NeatlogsNeatlogs
Guides

RAG Pipeline

Instrument a retrieval-augmented generation pipeline with RETRIEVER, RERANKER, and LLM spans.

This guide shows how to instrument a RAG pipeline — retrieval, optional reranking, and LLM generation — so every step appears as a separate span in the dashboard.

Setup

import os
import json
import neatlogs
from openai import OpenAI

neatlogs.init(
    api_key=os.environ["NEATLOGS_API_KEY"],
    endpoint=os.environ["NEATLOGS_ENDPOINT"],
    workflow_name="rag-api",
    instrumentations=["openai", "chromadb"],  # or your vector DB
)

The Pipeline

from neatlogs import PromptTemplate, UserPromptTemplate

rag_template = PromptTemplate([
    {"role": "system", "content": "Answer the question using only the provided context.\n\nContext:\n{{context}}"},
])
user_template = UserPromptTemplate([
    {"role": "user", "content": "{{question}}"},
])


def retrieve(query: str, top_k: int = 5) -> list:
    # If using a supported vector DB (chromadb, qdrant, etc.),
    # this span is created automatically. Only add the trace()
    # block for custom retrieval logic.
    with neatlogs.trace("retrieve", kind="RETRIEVER") as span:
        span.set_attribute("neatlogs.retrieval.query", query)
        span.set_attribute("neatlogs.retrieval.top_k", top_k)
        docs = my_vector_store.search(query, k=top_k)
        span.set_attribute("neatlogs.retrieval.documents", json.dumps(docs))
    return docs


def rerank(query: str, docs: list, top_n: int = 3) -> list:
    with neatlogs.trace("rerank", kind="RERANKER") as span:
        span.set_attribute("neatlogs.reranker.query", query)
        span.set_attribute("neatlogs.reranker.top_k", top_n)
        span.set_attribute("neatlogs.reranker.input_documents", json.dumps(docs))
        reranked = my_reranker.rerank(query, docs, top_n=top_n)
        span.set_attribute("neatlogs.reranker.output_documents", json.dumps(reranked))
    return reranked


@neatlogs.span(kind="CHAIN", name="rag_pipeline")
def rag_pipeline(question: str) -> str:
    docs = retrieve(question, top_k=5)
    reranked = rerank(question, docs, top_n=3)
    context = "\n\n".join(doc["content"] for doc in reranked)

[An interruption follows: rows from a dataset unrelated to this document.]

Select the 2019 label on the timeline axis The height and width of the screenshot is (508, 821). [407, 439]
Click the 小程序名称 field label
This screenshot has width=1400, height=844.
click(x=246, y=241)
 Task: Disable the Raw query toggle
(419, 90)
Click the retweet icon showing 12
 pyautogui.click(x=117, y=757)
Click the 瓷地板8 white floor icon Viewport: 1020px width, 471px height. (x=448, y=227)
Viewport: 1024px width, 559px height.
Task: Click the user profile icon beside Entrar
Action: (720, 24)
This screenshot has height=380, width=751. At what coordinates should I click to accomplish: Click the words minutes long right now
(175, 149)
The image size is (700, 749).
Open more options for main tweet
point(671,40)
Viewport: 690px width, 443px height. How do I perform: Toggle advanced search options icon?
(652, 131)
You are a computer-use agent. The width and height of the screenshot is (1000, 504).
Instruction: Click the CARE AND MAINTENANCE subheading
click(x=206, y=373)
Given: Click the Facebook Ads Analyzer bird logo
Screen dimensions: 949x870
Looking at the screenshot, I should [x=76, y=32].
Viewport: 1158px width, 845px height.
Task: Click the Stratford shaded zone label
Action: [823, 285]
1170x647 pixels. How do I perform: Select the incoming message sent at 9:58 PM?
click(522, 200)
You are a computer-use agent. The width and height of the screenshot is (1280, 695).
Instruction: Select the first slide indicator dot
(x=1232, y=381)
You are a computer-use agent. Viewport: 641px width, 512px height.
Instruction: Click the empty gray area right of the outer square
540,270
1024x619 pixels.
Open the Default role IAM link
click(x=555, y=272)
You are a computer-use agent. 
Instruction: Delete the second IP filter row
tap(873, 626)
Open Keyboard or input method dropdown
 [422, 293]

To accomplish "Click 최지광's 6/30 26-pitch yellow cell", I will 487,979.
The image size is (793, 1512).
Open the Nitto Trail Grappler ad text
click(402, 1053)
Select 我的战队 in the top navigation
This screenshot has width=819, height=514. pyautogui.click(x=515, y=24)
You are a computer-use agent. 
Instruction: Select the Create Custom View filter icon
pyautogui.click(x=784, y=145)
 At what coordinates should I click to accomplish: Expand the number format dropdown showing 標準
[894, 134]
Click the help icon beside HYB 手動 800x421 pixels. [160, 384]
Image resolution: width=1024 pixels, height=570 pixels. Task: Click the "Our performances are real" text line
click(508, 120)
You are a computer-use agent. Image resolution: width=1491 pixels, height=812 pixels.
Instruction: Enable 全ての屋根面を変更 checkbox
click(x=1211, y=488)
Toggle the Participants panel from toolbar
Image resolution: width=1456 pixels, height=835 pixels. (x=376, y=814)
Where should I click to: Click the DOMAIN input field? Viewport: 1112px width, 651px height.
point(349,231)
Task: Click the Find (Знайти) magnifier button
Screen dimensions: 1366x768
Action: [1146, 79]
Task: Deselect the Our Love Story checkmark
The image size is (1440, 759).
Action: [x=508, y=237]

    with neatlogs.trace("generate", kind="LLM",
                        prompt_template=rag_template,
                        user_prompt_template=user_template):
        system_msgs = rag_template.compile(context=context)
        user_msgs = user_template.compile(question=question)
        response = OpenAI().chat.completions.create(
            model="gpt-4o",
            messages=system_msgs + user_msgs,
        )
        return response.choices[0].message.content


answer = rag_pipeline("What is the return policy for electronics?")
print(answer)

neatlogs.flush()
neatlogs.shutdown()

What You'll See in the Dashboard

A single trace with a CHAIN span at the top, containing:

  • RETRIEVER span — query, top_k, retrieved documents
  • RERANKER span — input/output documents
  • LLM span — prompt template, variables, token counts, response

If your vector DB is in the supported list (e.g., ChromaDB via instrumentations=["chromadb"]), the RETRIEVER span is created automatically — remove the manual trace() block in retrieve().